Pode-se sonhar com a erradicação da miséria? Sim. Desde a década de 1990, quando houve um boom de ONGs no país, milhares de organizações foram a campo para sanar as dívidas do Estado negligente com as mazelas sociais brasileiras. Nem sempre em brancas nuvens, é verdade: comumente as organizações não governamentais são alvo de críticas ferrenhas e de auditorias severas. Mas raro quem lhes negue a importância.
Graças às ONGs, os governos encontraram mediados na sociedade civil para enfrentar as feridas nacionais que não são poucas. Para estudar essa contribuição, surgiu o Instituto de Administração para o Terceiro Setor Luiz Carlos Merege (Iats), que leva o nome de um dos maiores estudiosos do assunto.
A coordenadora do centro de pesquisa, a cientista social Márcia Moussallem, ligada à Universidade Católica de São Paulo, conversou com a Gazeta do Povo sobre os programas do governo Dilma para os que vivem em pobreza extrema. E aponta novas palavras de ordem: responsabilidade compartilhada e empoderamento. Não se combate a miséria sem soma de esforços, inclusive dos que estão sujeitos à mendicância. Confira.
Qual o papel do terceiro do setor nesses tempos de Brasil sem Miséria, novo programa do governo Dilma Rousseff?
Historicamente, o Estado brasileiro sempre esteve muito ausente das questões sociais. A participação da sociedade civil na arena pública teve a sua marca principal no inicio da década de 1990, com o crescente número de associações atuando em diferentes áreas. Neste universo do chamado terceiro setor, observamos um número expressivo de organizações que atuam diretamente com o público, como idosos, famílias, moradores de rua, criança e adolescente, etc. Tais organizações, pela sua própria estrutura e característica específica, conseguem estar onde o Estado não consegue atuar. Neste sentido, o terceiro setor consegue desenvolver projetos sociais específicos para um determinado público de maneira mais direta.

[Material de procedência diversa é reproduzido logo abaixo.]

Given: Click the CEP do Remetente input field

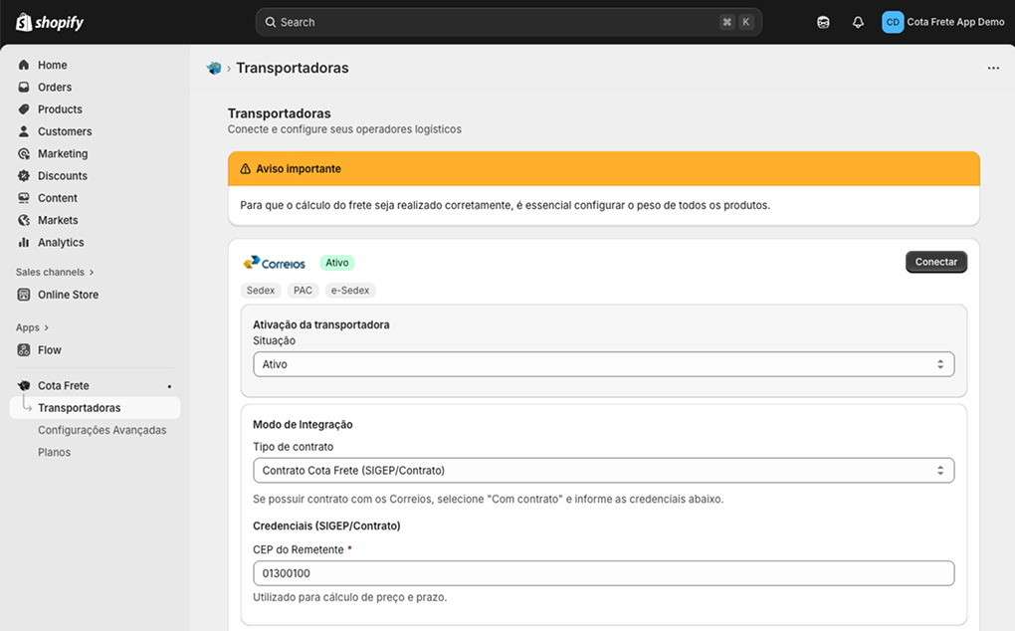Looking at the screenshot, I should (603, 572).
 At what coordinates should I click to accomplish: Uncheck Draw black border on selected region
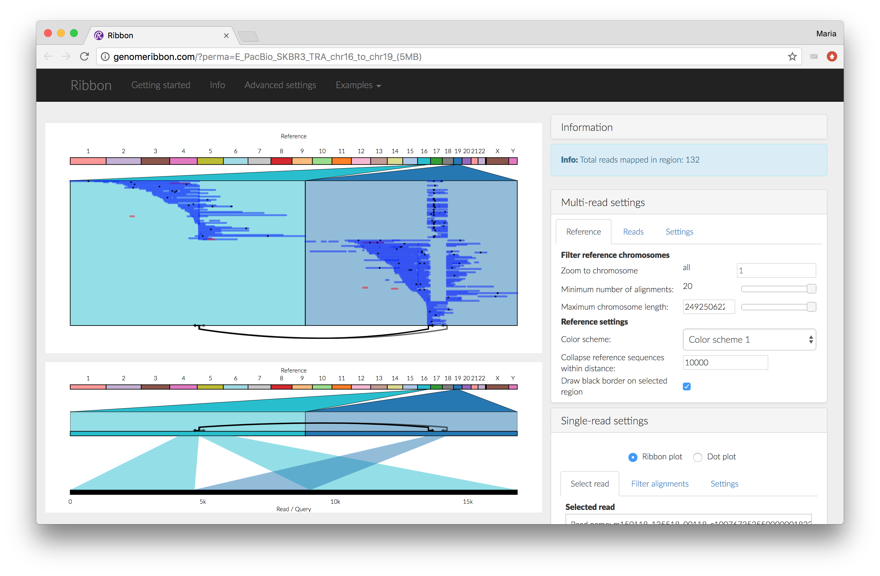pyautogui.click(x=687, y=386)
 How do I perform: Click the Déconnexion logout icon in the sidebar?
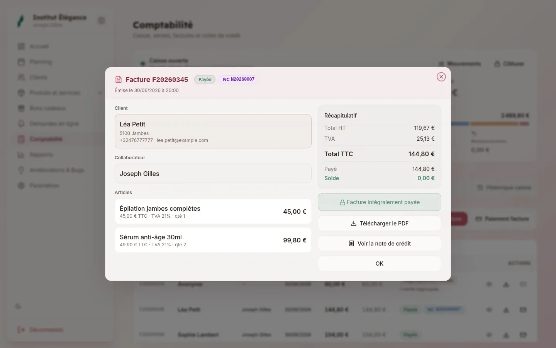point(21,330)
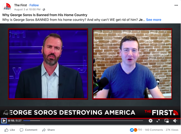Open picture-in-picture mini player
Image resolution: width=181 pixels, height=134 pixels.
(167, 121)
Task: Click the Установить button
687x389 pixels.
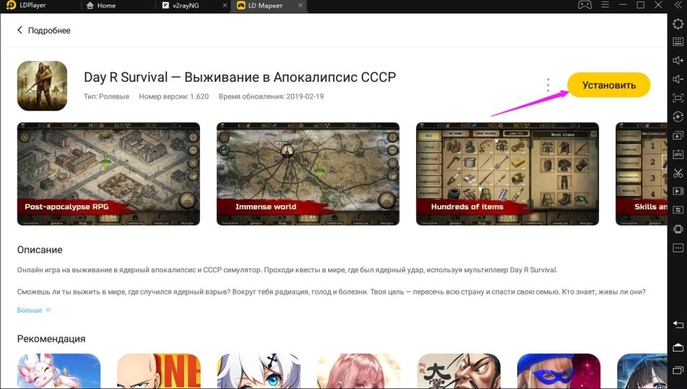Action: click(x=608, y=86)
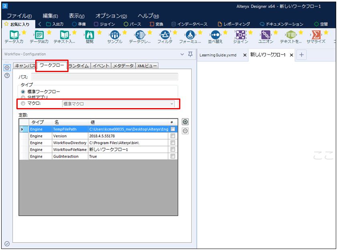Click the 閲覧 (Browse) binoculars tool icon
The image size is (339, 251).
(89, 35)
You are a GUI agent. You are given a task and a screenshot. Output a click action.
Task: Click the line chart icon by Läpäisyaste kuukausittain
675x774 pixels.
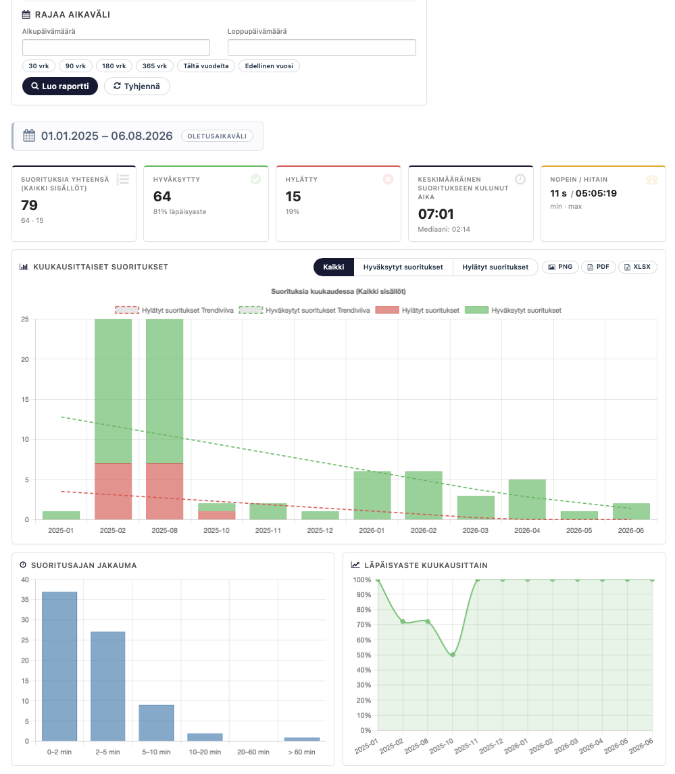click(355, 565)
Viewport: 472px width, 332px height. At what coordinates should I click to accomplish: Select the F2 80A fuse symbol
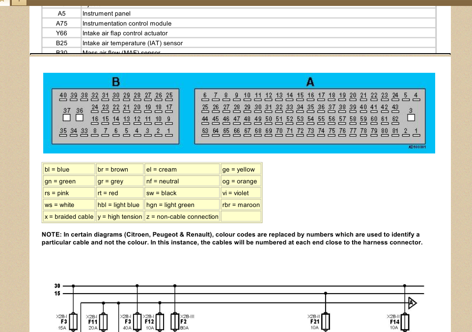(x=175, y=322)
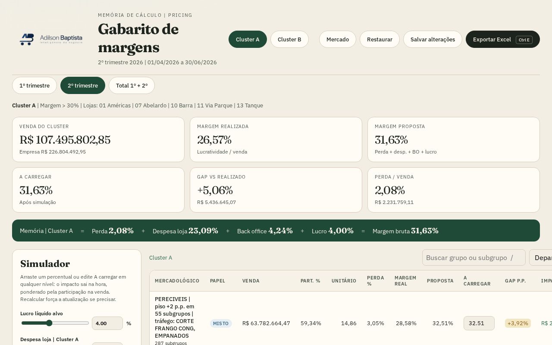Select the 2º trimestre tab
This screenshot has width=552, height=345.
pyautogui.click(x=83, y=85)
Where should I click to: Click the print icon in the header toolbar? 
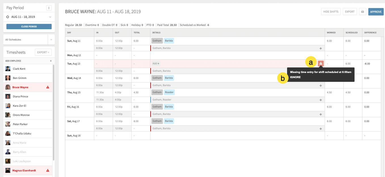363,12
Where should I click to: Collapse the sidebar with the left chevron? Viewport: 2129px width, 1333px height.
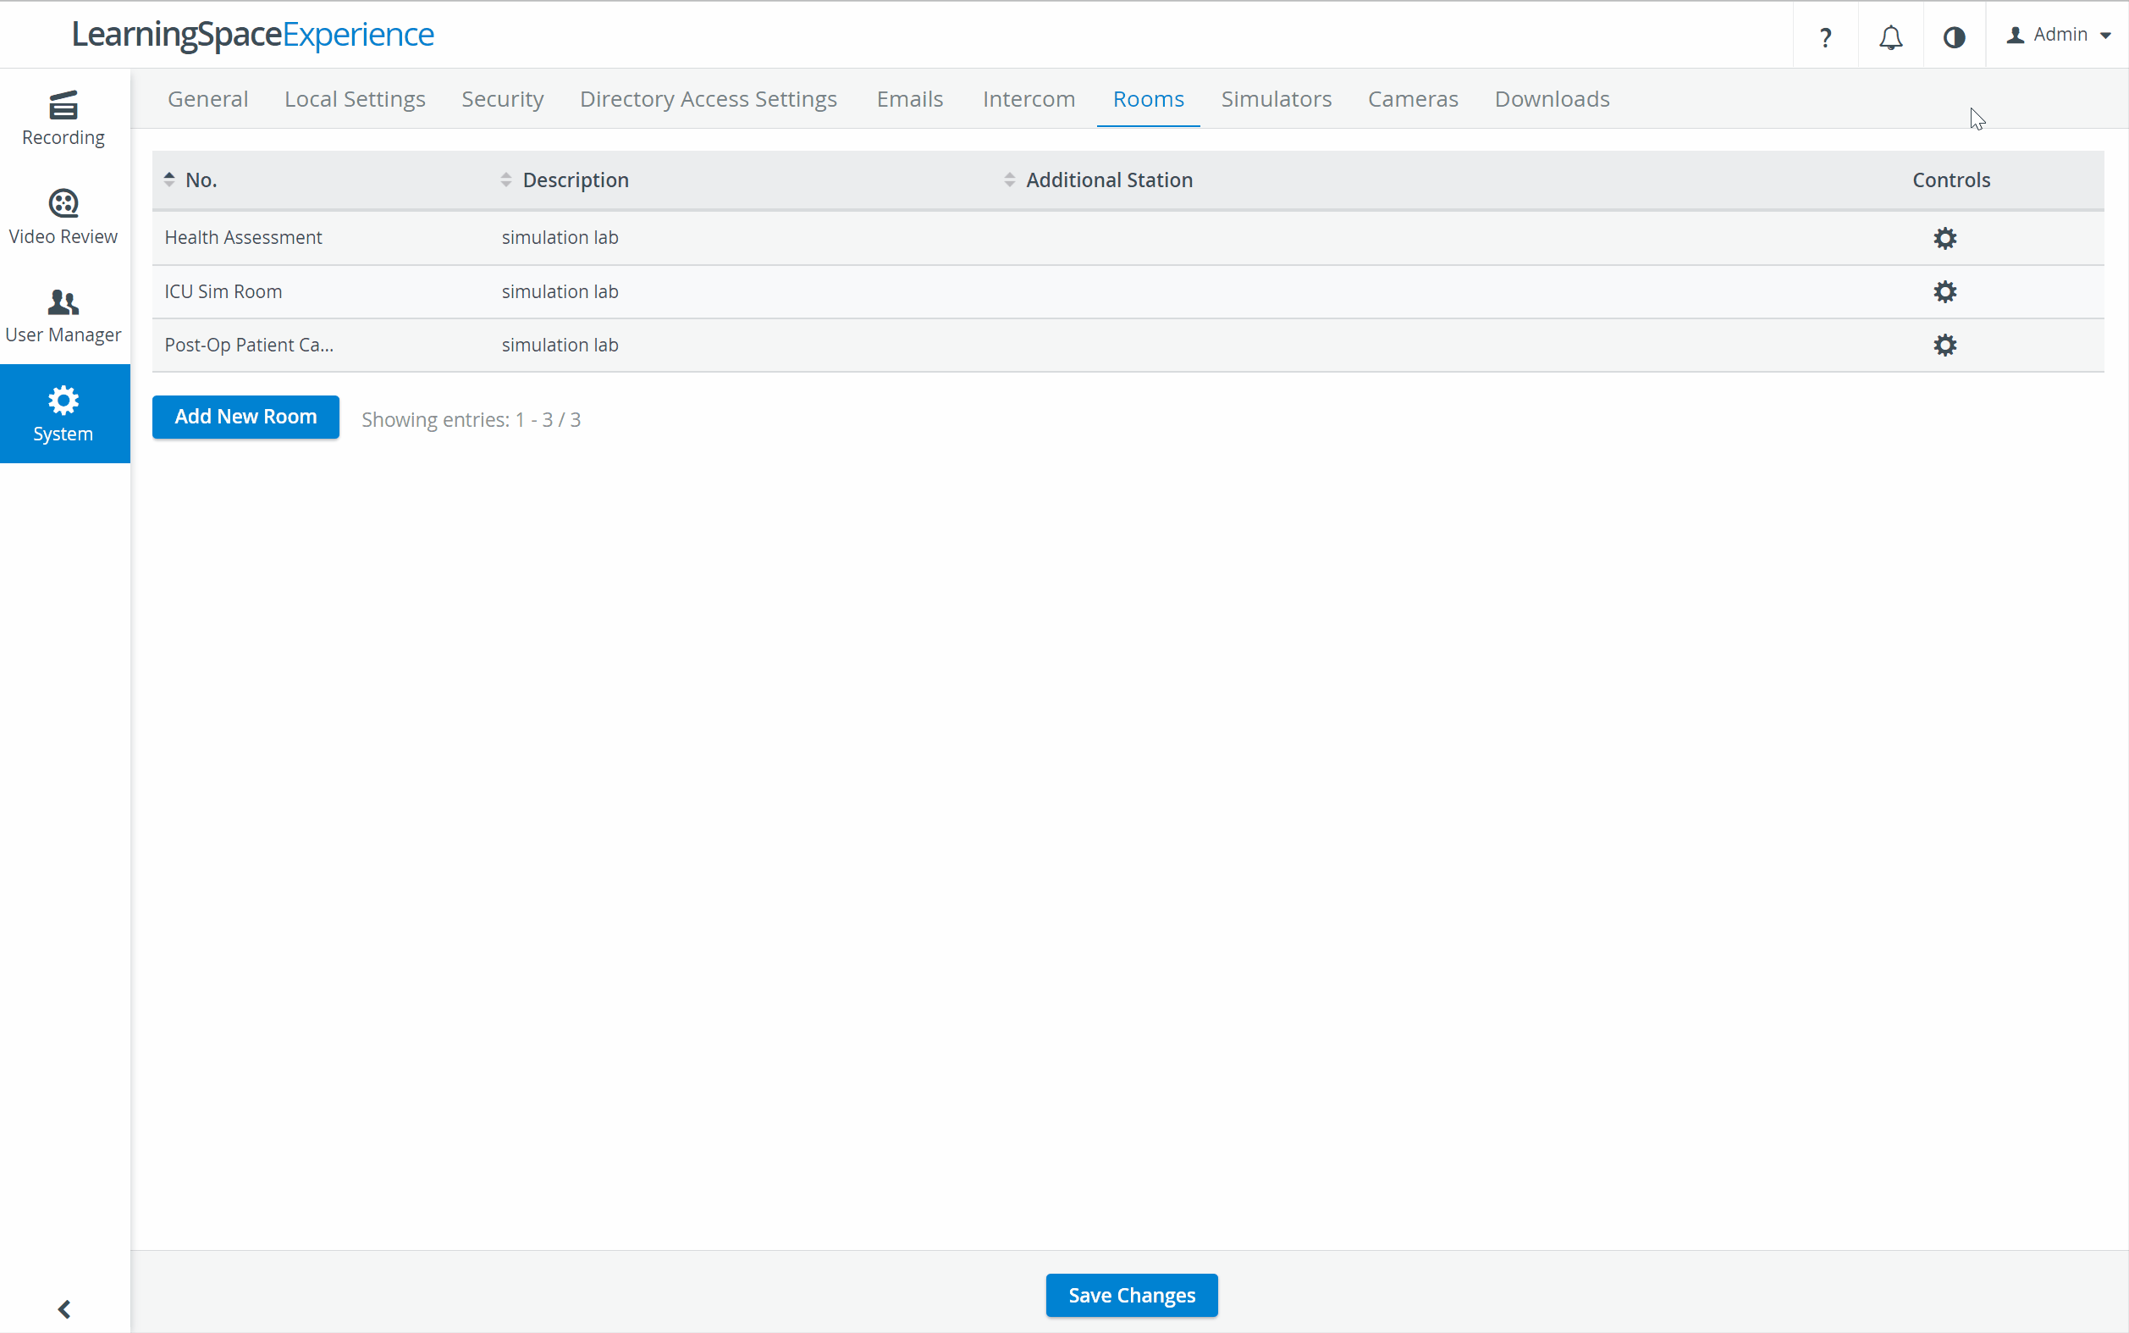pyautogui.click(x=63, y=1308)
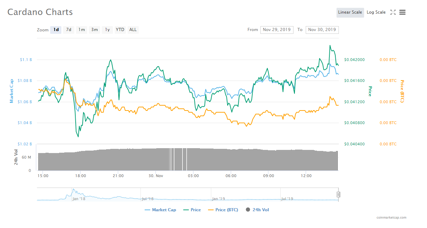Select the YTD zoom option

(120, 30)
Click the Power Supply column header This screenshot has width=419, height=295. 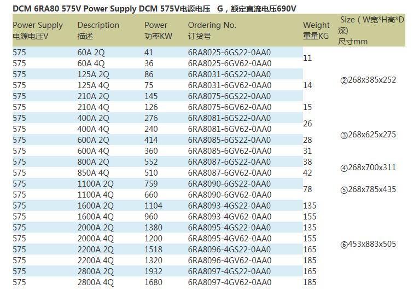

Apesar da famosa Campanha do Betinho e do Fome Zero que redimensionaram a ideia de assistencialismo as prevenções contra os programas que "não ensinam a pescar" ainda são alvos de críticas. Como escapar dessa cilada?
No universo heterogêneo das organizações do terceiro setor encontramos ações com o foco somente na filantropia, como também ações e projetos de cidadania e empoderamento. Existem algumas organizações no Brasil que têm atuado em parceria com o poder público para desenvolver projetos de qualificação profissional. Um exemplo são as entidades que atuam com a população de rua conveniadas com a Secretaria de Assistência Social de São Paulo. A parceria entre o poder público e organizações tem sido um importante caminho para o desenvolvimento de projetos mais eficientes e eficazes para esta população.
Fala-se na necessidade de uma "responsabilidade compartilhada", na qual tanto poder público quanto a iniciativa privada e o terceiro setor possam atender em parceria a população de baixa renda. Essa parceria já pode ser observada?
A partir da década de 1980, e mais precisamente no final década de 1990, observamos mudanças relevantes do papel do Estado frente ao agravamento das questões sociais e os processos de globalização. Presenciamos hoje um novo modelo de gestão social. Modelo este que podemos chamar de "gestão compartilhada" ou "gestão intersetorial". Este é o caminho mais efetivo nesta nova conjuntura, ou seja cada setor atuando como parceiros em questões de interesse público. Todos têm a sua importância e responsabilidade. No Brasil verificamos cada vez mais este modelo.
Dá para sonhar com 100% de erradicação de miséria, como promete o programa governamental?
A atuação mais efetiva do governo em parceria com os demais setores pode ser um caminho para mudarmos esse cenário de pobreza extrema no Brasil. Mas, somente com um duro investimento na educação e na saúde da população podemos construir um novo Brasil.